I found someone on ebay selling these for £20, £25 at the usual webshop.

The adaptor nut M12 to 1/8 BSP, (I think this is what I need for a pre 2000 machine?) seems to be harder to get.

The ebay seller of the gauge has them for £20, which seem bonkers. The webshop has them for £6.36.

Are there any other options?

Cheers!


----------



## jimbojohn55 (Jan 15, 2016)

have a look on ebay italia - will throw some more options, got mine from the US - but cheaper from Italy - its an M11 thread you need - the M12 is for the Professionals, M11 is designed by Pav to make it difficult to get hold of as it prompts people to buy the more expensive professional instead


----------



## rich987 (Feb 5, 2018)

jimbojohn55 said:


> have a look on ebay italia - will throw some more options, got mine from the US - but cheaper from Italy - its an M11 thread you need - the M12 is for the Professionals, M11 is designed by Pav to make it difficult to get hold of as it prompts people to buy the more expensive professional instead


Thanks jimbojohn,

I've just ordered some 'economic' gauges and 1/8bsp to 1/4 bsp adaptors to play with for now. Gauges were £6 each. Adaptors £2.30 in stainless. I think there will be enough meat on the adaptors to cut an M11 thread on the lathe.

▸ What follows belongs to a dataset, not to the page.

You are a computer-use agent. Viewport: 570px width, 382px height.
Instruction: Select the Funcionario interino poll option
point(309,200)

I want to see about a group pressure gauge to monitor the lever pressure. Maybe via a drilled out piston rod...


----------



## jimbojohn55 (Jan 15, 2016)

rich987 said:


> Thanks jimbojohn,
> 
> I've just ordered some 'economic' gauges and 1/8bsp to 1/4 bsp adaptors to play with for now. Gauges were £6 each. Adaptors £2.30 in stainless. I think there will be enough meat on the adaptors to cut an M11 thread on the lathe.
> 
> I want to see about a group pressure gauge to monitor the lever pressure. Maybe via a drilled out piston rod...


I'm curious as to how they drill a hole past the lever pin - I suppose they drill through it and then line it with a tube to keep it lined up and air tight?

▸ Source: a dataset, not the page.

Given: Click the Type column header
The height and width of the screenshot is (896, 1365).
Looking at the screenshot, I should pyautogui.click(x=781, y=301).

also the adapters tend to be quite tall to give the gauge clearance off the boiler shoulder - depends on the gauge size of course.

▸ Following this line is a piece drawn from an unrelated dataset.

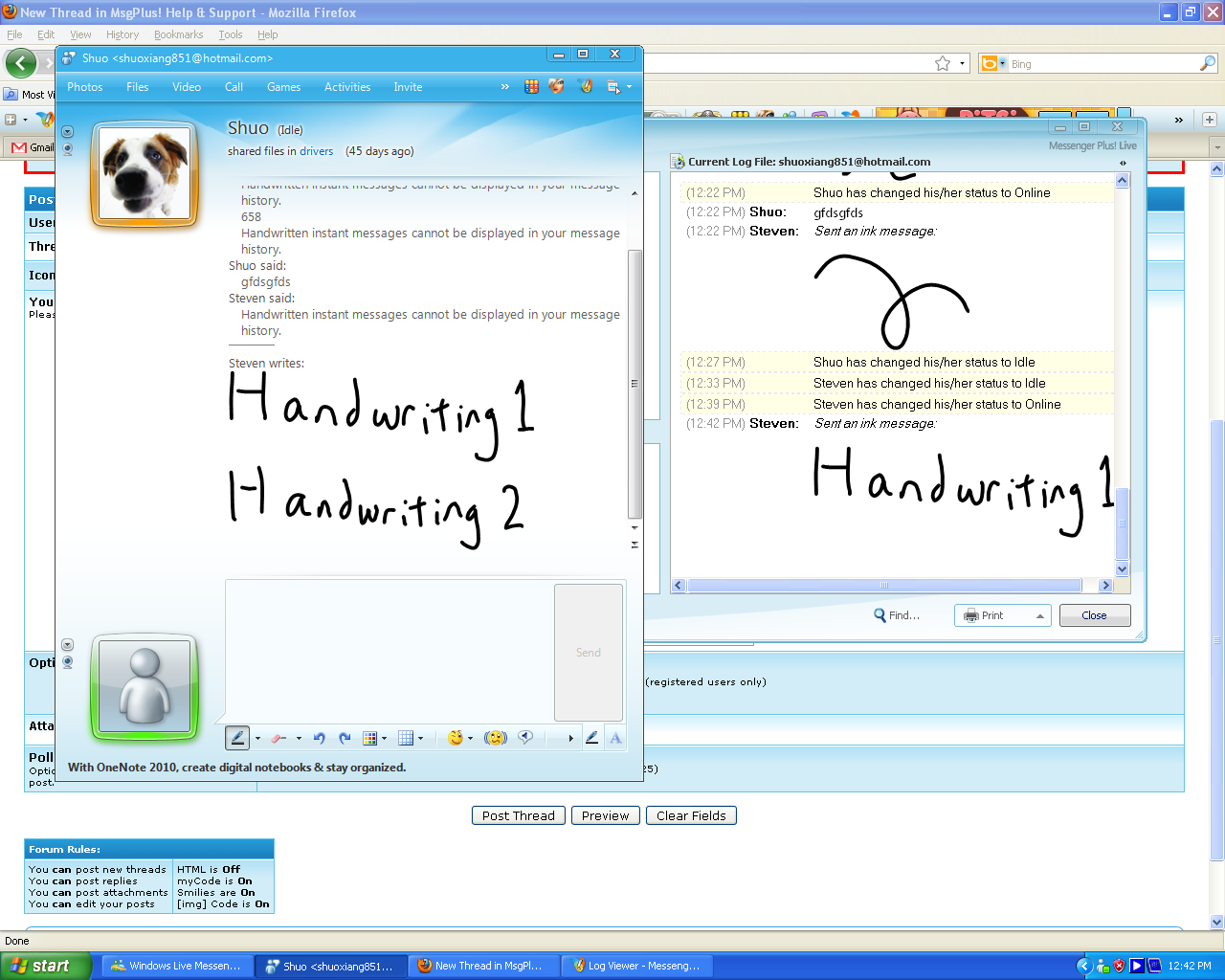Send a nudge with the shaking face icon
Image resolution: width=1225 pixels, height=980 pixels.
[495, 738]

heres the picxs of the one I got from wiley cafe http://www.wilycafe.com/page6/index.html


----------



## rich987 (Feb 5, 2018)

jimbojohn55 said:


> I'm curious as to how they drill a hole past the lever pin - I suppose they drill through it and then line it with a tube to keep it lined up and air tight?
> 
> also the adapters tend to be quite tall to give the gauge clearance off the boiler shoulder - depends on the gauge size of course.
> 
> heres the picxs of the one I got from wiley cafe http://www.wilycafe.com/page6/index.html


I would guess that the pin is replaced with two stubs that engage into blind holes that are shallow enough to allow a hole to be drilled up the middle? Means a new rod though.

Interesting challenge to drill a small hole up a rod that's 10cm long?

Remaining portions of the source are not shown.